:: Testo del documento ::
Motivi della decisione
L'impugnazione
del pubblico ministero investe esclusivamente la pronuncia di assoluzione dal
reato di cui all'art. 674 cod. pen.
In
via preliminare può osservarsi come i motivi di ricorso siano in realtà
irrilevanti.
La
sentenza impugnata ha infatti esattamente messo in evidenza che agli imputati
era stato espressamente contestato lo specifico fatto di avere provocato le
emissioni maleodoranti atte ad offendere o molestare le persone «in caso non
consentito dalla legge» e precisamente per «inosservanza di specifiche
prescrizioni contenute o richiamate nella detta autorizzazione, in particolare
quella della messa in esercizio a completa operatività della rete di captazione
e della torcia di combustione del biogas entro 24 mesi dall'inizio del
conferimento dei rifiuti, e così entro l'agosto 2000 (il che, invece, non
avveniva che circa 14 mesi più tardi e cioè solo nella seconda metà
dell'ottobre 2001, e inoltre, ancora a tal momento, non essendo stata la rete di
captazione completata e collegata interamente alla torcia di combustione)».
Del
tutto correttamente, quindi, il giudice ha ritenuto che il pubblico ministero
aveva contestato agli imputati non una generica emissione di sostanze
maleodoranti in violazione del principio del neminem laedere, bensì
un'emissione da ritenersi illegittima unicamente perché effettuata in
violazione delle prescrizioni che sarebbero state contenute nella autorizzazione
provinciale, ossia dopo l’inutile decorso del termine fissato per la messa in
funzione della rete di captazione e della torcia di combustione. Se così non
fosse, d'altra parte, non avrebbe avuto alcun senso lo specifico e dettagliato
richiamo nel capo di imputazione alle prescrizioni dell'autorizzazione
asseritamente violate ed anzi la contestazione risulterebbe intrinsecamente
contraddittoria.
:::
:: Materiale fornito ::
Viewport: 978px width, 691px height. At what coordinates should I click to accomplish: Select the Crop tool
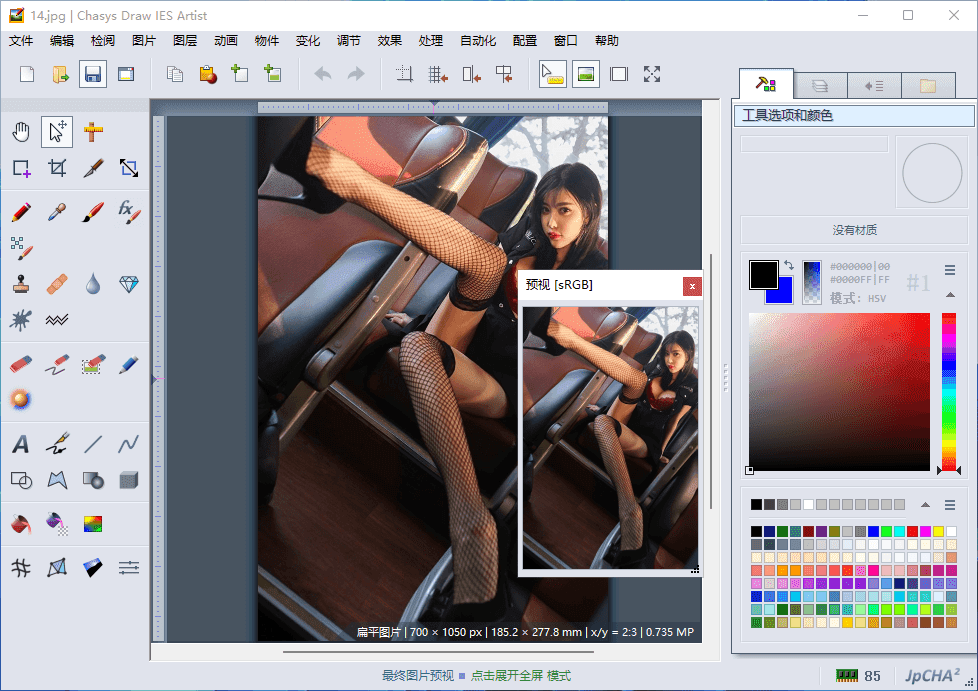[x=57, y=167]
:::
:: Materiale fornito ::
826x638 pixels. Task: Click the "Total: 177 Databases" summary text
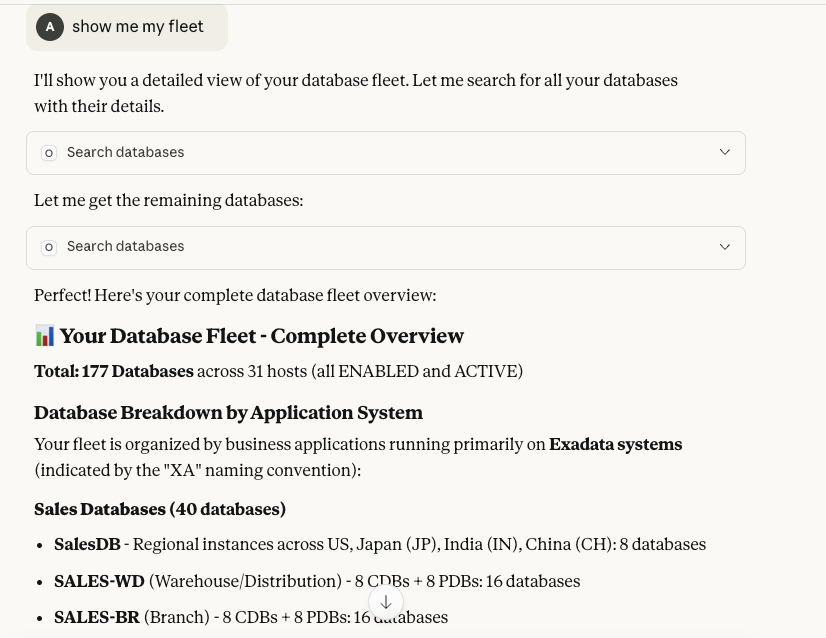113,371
:::
> [Consegna 1]: Secondo il testo sui motivi della decisione, entro quale termine andavano messe in esercizio la rete di captazione e la torcia di combustione del biogas?
> [Consegna 2]: Riporta, per favore, dal testo sui motivi della decisione tutto ciò che va da "Motivi della decisione" fino a "irrilevanti.".

> [Risposta 1]: Entro 24 mesi dall'inizio del conferimento dei rifiuti, e così entro l'agosto 2000.

> [Risposta 2]:
Motivi della decisione
L'impugnazione
del pubblico ministero investe esclusivamente la pronuncia di assoluzione dal
reato di cui all'art. 674 cod. pen.
In
via preliminare può osservarsi come i motivi di ricorso siano in realtà
irrilevanti.